You want to shine bright to your boss and tell him, no problem, I’ll cover all your website in one campaigns in 10 minutes : (DO NOT DO WHAT IS FOLLOWING) 

You build 1 campaign : type Search 

Campaign name : Non brand – Shoe

Number of campaign : 1 

Ad group : Shoe

Keyword : “Shoe” 

Ad : “everything about shoe”

Landing page : Homepage of the website

Budget : 500 dollars per day 

Because the keywords is very broad, the ads very generic, and the homepage usually not much full of specific content, your quality score is probably gonna be low : “wait what did you just say ? There’s a quality score ?” 

It’s about time to understand the famous keywords “Quality score” 

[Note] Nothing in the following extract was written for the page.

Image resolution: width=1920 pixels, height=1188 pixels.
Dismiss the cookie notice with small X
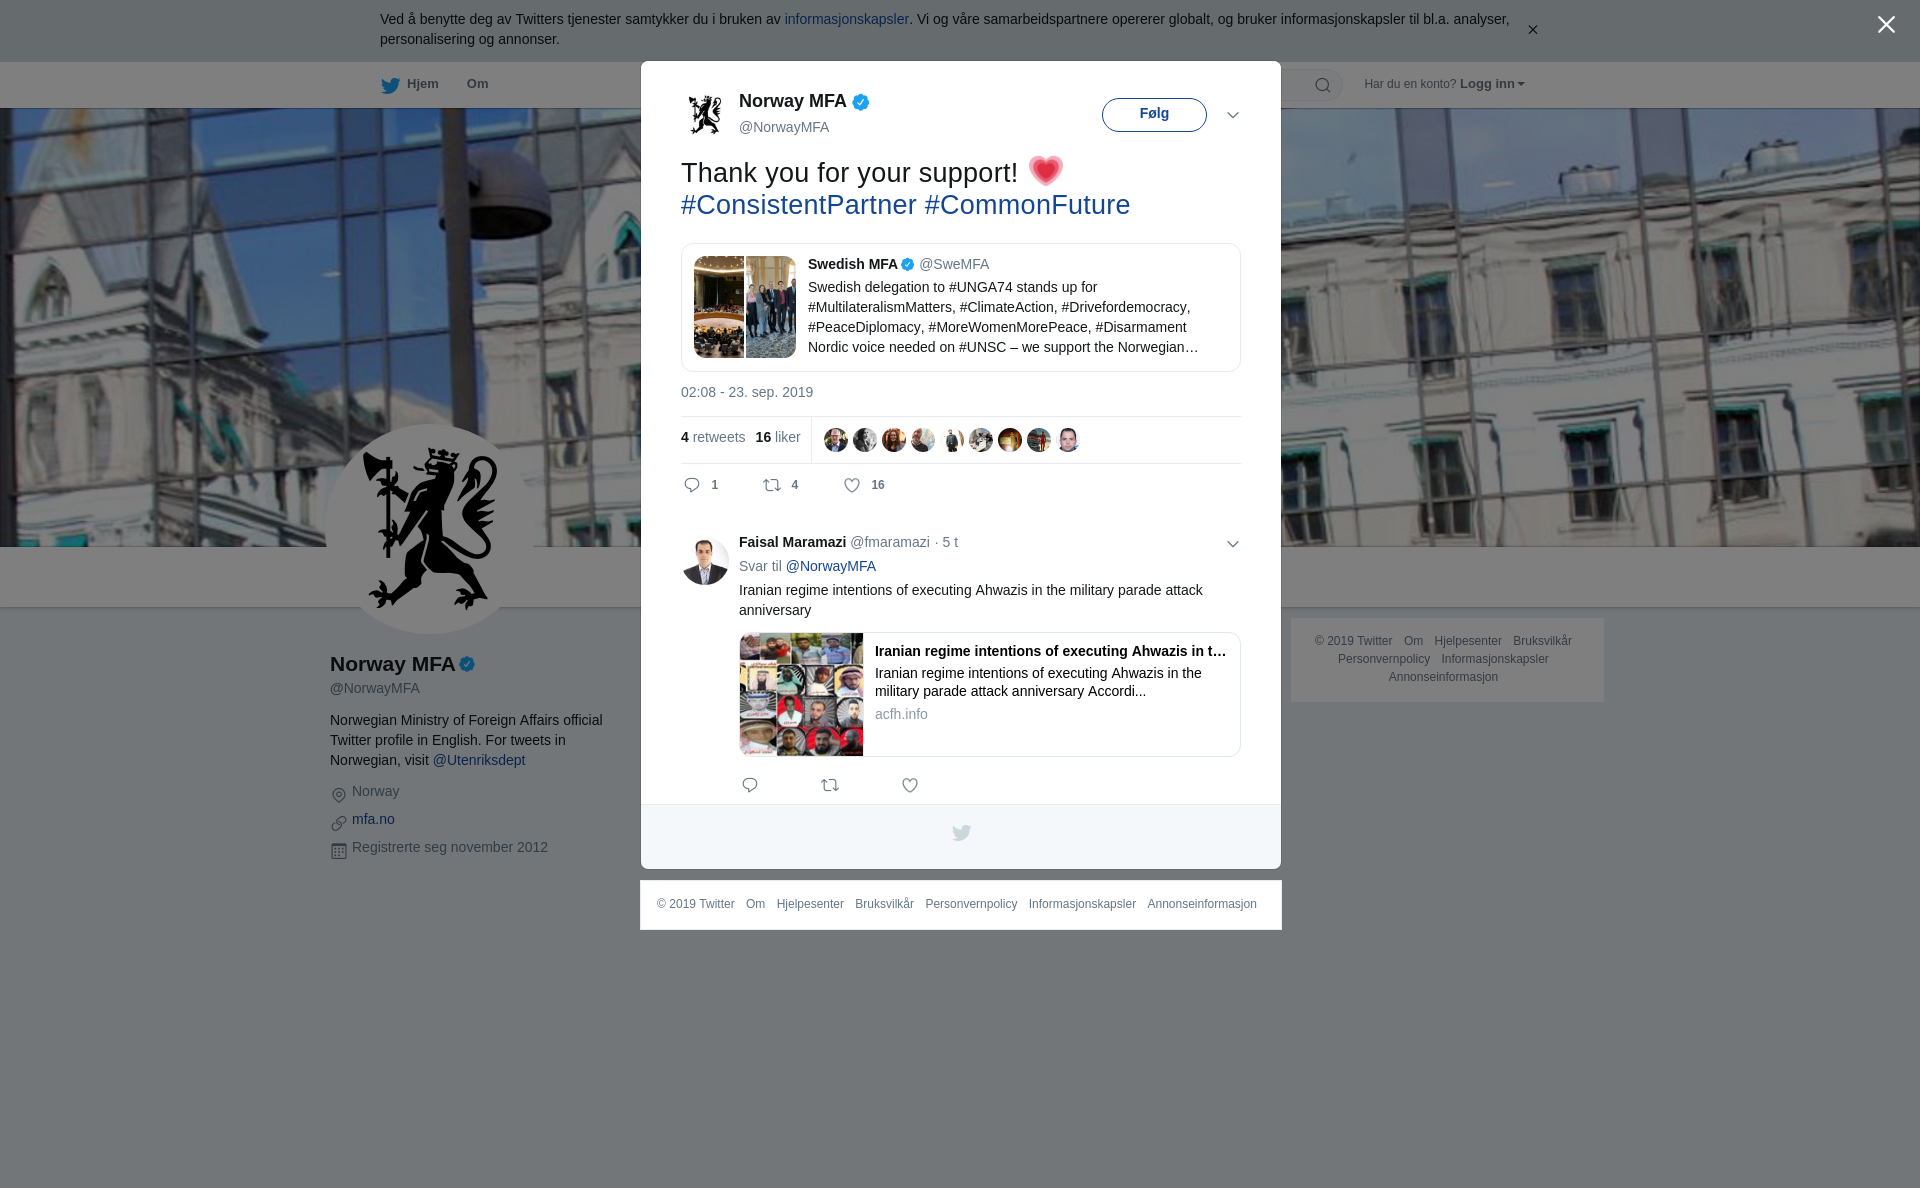pos(1532,30)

Définition : Quality score is the relevance between your keyword, your ad and the landing page linked to your ads. FAQ

Keywords = Shoe + text ads = great shoe + landing page = Welcome to shoeland.com = score 1/10 

Keywords = High heel casual red shoe + ad = headline Buy High heel red shoe + landing page = High heels red shoe collection = score 9/10 (let’s say between 6 and 8 on average)  

Why is it important ?

Quality score is the primary criteria that will define your rank on google. Higher the score better default ranking lower the cost per click. 

Google judges that more you are relevant, less you need to pay per click to be in the top positions. 

Before you get any traffic, the Quality score is hidden, but however exists (you can add the column to check it at the keyword level tab), this quality score will define another metric : Estimation first page bid (how much min bid I would need to appear on the first page of google) 

Once you get traffic, the quality score is double checked by humans, users… The rate of click compared to the number of time when your ad add an impression (CTR) will refine the quality score, and thus impact your ranking again. It also impacts another metric : Estimation top page bid. How much it would cost you on average to get to the first top 3 – 4 positions. 

Not all the platforms actually use the correlation system, but it will work for Bing, and Adwords. If you use Yandex, it’s more easy, higher bidder, higher ranker… who pays win. 

Advancing in your knowledge into advertisement you will understand more and more the notion of “signals” the amount of micro data that google will use in its automation bidding to improve your performance. To build that history you need a proper foundation, and the quality score will help you get there on the long term. However if you do not care about it, you will get there eventually, It’s just gonna be much more painful in cost and traffic cleaning time.